Il la regarda sans rien dire, sans la relever non plus. Ce regard intense semblait vouloir aller jusqu’au fond de son cœur. Puis il lui tendit la main :

— Souvenez-vous toujours de ce que vous venez de dire, madame, car moi je ne l’oublierai jamais.

Sylvie alors s’avança vers Anne d’Autriche et vit que les deux dames assises auprès d’elle étaient Mme de Vendôme et Mme de Nemours. Toutes trois lui firent un accueil chaleureux, la Reine semblait avoir oublié sa mauvaise humeur passée. Laissant sa nièce continuer à pérorer, elle ordonna que l’on apporte les galettes pour tirer les Rois. Elle eut la fève, commanda de l’hypocras[47] et en but aux applaudissements de la Cour qui criait « La Reine boit ! ». Ensuite, les enfants furent reconduits dans leurs appartements et l’on prépara le souper de la Reine et de ses dames, tandis que la plus grande partie de l’assistance se retirait pour aller au festin que donnait ce soir-là le maréchal de Gramont. Mazarin lui-même devait s’y rendre. Pendant tous ces mouvements, Sylvie et Élisabeth de Nemours s’isolèrent.

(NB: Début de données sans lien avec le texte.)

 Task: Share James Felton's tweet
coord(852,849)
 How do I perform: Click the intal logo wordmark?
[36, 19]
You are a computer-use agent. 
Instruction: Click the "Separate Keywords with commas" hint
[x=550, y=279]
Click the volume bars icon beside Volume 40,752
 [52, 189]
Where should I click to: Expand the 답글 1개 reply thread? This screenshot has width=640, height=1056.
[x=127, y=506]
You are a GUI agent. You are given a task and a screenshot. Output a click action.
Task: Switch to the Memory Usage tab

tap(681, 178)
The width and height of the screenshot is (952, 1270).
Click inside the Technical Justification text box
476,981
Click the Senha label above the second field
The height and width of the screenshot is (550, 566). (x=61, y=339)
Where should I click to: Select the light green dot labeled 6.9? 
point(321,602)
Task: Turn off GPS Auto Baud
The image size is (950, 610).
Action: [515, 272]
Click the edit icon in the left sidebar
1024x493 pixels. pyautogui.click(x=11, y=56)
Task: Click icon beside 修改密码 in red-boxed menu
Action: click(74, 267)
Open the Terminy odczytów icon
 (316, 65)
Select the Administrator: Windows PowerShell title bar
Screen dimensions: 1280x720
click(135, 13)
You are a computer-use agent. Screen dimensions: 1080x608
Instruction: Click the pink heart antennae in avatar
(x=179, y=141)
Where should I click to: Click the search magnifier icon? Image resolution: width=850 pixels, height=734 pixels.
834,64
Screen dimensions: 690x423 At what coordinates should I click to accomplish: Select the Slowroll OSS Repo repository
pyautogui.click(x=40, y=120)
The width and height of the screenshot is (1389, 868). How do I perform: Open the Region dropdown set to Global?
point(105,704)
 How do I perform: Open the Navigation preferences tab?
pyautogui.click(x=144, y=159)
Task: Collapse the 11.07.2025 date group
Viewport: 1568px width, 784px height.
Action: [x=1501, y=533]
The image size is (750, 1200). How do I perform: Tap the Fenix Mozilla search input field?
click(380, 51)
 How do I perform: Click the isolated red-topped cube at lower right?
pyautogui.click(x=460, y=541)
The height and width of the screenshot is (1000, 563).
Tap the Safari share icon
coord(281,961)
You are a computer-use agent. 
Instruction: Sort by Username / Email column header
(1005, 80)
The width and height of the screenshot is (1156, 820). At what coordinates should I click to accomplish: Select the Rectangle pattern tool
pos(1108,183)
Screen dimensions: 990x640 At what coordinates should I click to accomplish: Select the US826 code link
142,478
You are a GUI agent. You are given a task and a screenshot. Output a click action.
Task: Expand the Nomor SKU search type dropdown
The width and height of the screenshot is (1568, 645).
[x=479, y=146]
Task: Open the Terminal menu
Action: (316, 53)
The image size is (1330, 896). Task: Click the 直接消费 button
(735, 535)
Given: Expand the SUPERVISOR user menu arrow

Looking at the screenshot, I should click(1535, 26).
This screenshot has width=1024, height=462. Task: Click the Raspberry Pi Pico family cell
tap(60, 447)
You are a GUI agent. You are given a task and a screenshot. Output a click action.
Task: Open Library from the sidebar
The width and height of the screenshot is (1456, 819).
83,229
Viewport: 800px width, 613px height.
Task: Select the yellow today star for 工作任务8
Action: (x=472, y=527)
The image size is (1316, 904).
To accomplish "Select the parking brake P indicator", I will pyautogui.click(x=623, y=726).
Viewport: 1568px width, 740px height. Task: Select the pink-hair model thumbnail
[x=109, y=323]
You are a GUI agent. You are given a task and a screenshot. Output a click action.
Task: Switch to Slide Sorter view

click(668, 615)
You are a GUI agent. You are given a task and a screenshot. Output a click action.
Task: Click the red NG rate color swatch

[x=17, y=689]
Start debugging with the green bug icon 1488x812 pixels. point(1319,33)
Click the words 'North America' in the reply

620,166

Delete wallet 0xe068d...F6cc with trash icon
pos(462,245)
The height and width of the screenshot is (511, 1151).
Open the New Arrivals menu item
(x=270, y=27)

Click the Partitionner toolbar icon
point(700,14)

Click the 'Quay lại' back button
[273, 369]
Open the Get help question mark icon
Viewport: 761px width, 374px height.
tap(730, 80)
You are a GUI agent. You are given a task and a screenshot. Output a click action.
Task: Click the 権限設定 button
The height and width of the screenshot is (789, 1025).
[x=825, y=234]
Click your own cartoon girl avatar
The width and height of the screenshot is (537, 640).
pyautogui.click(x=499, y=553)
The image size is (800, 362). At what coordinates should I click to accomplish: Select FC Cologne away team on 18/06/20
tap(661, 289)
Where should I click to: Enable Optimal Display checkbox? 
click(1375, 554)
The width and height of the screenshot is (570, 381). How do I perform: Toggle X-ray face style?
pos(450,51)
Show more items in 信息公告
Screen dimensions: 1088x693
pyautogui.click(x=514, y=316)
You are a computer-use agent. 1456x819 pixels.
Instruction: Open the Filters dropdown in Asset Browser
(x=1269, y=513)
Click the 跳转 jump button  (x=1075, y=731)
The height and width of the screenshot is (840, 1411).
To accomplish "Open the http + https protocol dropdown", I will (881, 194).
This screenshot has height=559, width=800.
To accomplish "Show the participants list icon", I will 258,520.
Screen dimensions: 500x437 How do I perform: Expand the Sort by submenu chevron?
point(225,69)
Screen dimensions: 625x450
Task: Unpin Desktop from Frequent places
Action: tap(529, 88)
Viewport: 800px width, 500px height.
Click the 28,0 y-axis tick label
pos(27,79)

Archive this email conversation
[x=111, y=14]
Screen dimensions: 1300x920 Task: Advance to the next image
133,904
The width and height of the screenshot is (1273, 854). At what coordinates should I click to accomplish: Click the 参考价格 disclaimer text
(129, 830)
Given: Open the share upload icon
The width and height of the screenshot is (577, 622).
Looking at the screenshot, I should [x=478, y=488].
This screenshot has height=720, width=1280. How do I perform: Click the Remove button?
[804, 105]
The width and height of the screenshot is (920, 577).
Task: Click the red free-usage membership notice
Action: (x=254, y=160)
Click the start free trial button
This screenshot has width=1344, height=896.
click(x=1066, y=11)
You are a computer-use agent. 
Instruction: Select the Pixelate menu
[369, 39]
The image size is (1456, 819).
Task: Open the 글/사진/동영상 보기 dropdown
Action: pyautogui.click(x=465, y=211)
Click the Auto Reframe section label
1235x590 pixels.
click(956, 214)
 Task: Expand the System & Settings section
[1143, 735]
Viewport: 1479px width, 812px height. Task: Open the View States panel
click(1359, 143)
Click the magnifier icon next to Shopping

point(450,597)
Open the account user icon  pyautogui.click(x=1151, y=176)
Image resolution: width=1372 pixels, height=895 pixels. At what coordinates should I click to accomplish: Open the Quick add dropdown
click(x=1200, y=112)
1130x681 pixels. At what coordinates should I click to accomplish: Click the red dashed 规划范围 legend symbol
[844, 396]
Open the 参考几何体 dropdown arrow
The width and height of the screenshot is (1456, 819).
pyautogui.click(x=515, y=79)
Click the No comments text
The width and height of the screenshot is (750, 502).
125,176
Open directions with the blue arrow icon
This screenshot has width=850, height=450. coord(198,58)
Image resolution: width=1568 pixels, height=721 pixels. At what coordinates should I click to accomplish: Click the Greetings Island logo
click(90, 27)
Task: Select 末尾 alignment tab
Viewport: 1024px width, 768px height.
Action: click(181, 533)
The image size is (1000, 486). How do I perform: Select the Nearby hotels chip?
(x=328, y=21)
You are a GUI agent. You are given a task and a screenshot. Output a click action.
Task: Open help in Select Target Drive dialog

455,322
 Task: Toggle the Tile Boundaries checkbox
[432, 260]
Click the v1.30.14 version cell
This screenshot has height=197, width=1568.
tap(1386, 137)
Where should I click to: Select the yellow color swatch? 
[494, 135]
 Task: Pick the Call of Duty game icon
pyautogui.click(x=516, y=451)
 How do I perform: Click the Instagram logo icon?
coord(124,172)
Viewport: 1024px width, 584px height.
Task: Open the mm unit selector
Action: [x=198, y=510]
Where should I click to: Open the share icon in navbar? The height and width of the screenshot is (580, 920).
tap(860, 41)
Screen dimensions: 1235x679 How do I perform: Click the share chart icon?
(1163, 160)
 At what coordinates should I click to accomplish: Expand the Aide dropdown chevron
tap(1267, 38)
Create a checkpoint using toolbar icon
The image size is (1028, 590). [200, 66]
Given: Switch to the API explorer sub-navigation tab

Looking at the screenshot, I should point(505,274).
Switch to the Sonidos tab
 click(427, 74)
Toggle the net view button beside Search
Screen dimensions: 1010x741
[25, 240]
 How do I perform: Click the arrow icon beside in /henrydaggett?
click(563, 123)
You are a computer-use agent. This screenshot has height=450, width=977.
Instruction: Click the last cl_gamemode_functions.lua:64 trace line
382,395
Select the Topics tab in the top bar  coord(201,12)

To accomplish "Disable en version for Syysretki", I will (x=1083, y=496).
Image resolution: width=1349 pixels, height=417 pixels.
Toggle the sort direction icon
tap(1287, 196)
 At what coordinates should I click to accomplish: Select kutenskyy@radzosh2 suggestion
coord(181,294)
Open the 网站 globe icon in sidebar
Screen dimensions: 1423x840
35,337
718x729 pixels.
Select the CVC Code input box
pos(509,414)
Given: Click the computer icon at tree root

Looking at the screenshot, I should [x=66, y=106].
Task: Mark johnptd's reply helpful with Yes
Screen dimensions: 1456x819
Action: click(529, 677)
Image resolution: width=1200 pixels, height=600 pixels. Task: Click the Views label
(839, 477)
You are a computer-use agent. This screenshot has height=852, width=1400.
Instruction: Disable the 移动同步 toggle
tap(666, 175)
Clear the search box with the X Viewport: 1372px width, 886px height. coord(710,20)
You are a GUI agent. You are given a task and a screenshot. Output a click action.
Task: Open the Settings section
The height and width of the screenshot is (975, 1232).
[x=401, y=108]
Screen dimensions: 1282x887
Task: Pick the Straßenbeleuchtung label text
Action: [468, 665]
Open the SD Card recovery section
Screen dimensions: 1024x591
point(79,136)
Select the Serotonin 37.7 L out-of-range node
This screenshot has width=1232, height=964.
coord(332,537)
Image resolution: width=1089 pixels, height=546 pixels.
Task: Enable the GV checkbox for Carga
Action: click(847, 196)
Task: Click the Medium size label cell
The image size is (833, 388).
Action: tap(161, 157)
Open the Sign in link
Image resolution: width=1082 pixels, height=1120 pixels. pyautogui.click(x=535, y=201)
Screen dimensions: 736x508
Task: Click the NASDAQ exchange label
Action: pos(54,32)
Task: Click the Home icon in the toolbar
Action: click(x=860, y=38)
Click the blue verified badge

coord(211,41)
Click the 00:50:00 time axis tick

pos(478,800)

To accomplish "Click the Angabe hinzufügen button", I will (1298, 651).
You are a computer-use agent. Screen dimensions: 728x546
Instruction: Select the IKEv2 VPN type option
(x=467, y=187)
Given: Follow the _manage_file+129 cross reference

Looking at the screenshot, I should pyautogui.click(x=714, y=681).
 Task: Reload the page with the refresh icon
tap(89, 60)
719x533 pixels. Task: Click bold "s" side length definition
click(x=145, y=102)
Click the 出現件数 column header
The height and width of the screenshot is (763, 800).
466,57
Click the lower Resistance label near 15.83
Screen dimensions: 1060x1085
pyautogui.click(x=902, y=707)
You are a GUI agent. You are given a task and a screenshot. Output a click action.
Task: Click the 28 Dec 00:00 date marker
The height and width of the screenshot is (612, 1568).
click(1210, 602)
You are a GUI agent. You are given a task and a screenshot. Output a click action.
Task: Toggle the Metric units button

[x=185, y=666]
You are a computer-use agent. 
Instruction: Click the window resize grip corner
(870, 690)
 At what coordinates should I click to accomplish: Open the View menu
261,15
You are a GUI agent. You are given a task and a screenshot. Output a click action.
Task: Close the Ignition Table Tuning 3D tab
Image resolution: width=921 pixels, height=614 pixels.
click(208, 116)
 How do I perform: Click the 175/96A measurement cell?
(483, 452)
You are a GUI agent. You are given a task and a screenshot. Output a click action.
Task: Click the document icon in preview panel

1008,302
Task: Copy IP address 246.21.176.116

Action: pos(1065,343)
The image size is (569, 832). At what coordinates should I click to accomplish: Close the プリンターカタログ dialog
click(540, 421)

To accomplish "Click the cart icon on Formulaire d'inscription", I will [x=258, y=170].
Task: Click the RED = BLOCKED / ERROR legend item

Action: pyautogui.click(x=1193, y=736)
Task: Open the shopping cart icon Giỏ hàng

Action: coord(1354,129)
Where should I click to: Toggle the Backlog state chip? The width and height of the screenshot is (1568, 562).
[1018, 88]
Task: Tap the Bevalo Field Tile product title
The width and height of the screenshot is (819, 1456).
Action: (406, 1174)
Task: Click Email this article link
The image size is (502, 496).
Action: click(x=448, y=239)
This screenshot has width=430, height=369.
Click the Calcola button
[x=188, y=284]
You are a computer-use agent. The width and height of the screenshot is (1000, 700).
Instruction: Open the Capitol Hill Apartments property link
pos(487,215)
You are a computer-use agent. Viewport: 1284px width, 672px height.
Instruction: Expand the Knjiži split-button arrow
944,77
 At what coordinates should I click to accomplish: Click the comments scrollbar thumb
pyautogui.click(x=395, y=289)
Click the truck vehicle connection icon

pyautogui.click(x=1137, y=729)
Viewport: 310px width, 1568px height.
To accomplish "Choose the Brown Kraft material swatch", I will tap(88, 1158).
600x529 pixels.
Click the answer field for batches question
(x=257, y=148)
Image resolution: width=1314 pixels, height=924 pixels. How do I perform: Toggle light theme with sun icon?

— Savez-vous où est votre frère François ? demanda la première.

— C’est exactement la question que l’on nous a posée, à ma mère et à moi. La Reine semble très désireuse de le revoir mais, même si je savais où il est, je ne le lui dirais pas. Je crois que c’est Mazarin surtout qui aimerait mettre la main dessus. De toute façon, je n’en ai pas la moindre idée…

— C’est aussi bien ainsi…

Il était tard lorsque les invitées de la Reine se retirèrent. La plupart avaient sommeil et, dans la cour du Palais-Royal, le ballet des carrosses et des porteurs de torches fut mené rondement. Tout le monde avait hâte de rentrer chez soi, Sylvie comme les autres.

Naturellement, elle trouva Perceval dans sa librairie, mais il n’était pas assis dans un fauteuil avec un livre, il marchait de long en large, tellement préoccupé qu’il n’avait pas entendu l’arrivée de la voiture.

— Grâce à Dieu, vous voilà ! Je commençais à craindre de ne vous revoir que dans des semaines…

Sylvie ouvrit de grands yeux :

— Dans des semaines ? Mais pour quelle raison ?

— Avez-vous remarqué quelque chose de bizarre dans le comportement de la Reine ou de Mazarin ? Quelque chose d’inhabituel ?

— Mon Dieu non ! La Reine a été charmante et nous avons passé une excellente soirée. Sans Mazarin qui soupait à l’hôtel de Gramont. Mais pourquoi ces questions ?

— Théophraste Renaudot sort d’ici. Il est persuadé que la famille royale et le cardinal vont quitter Paris cette nuit avec leurs plus fidèles soutiens. D’où ma crainte qu’ils ne vous emmènent. Notre ami pense qu’ils vont se réfugier à Saint-Germain ou ailleurs pour que Condé puisse isoler Paris et le réduire par la faim. Il y a, paraît-il, aux environs de curieux mouvements de troupes…

— Cela n’a pas de sens ! Il faudrait pour cela qu’ils s’enfuient sans rien emporter et en plein hiver c’est difficile à croire. En outre, la Reine ne partirait pas sans sa chère Motteville, ajouta Sylvie un rien acerbe. Et Motteville a quitté le Palais-Royal en même temps que moi.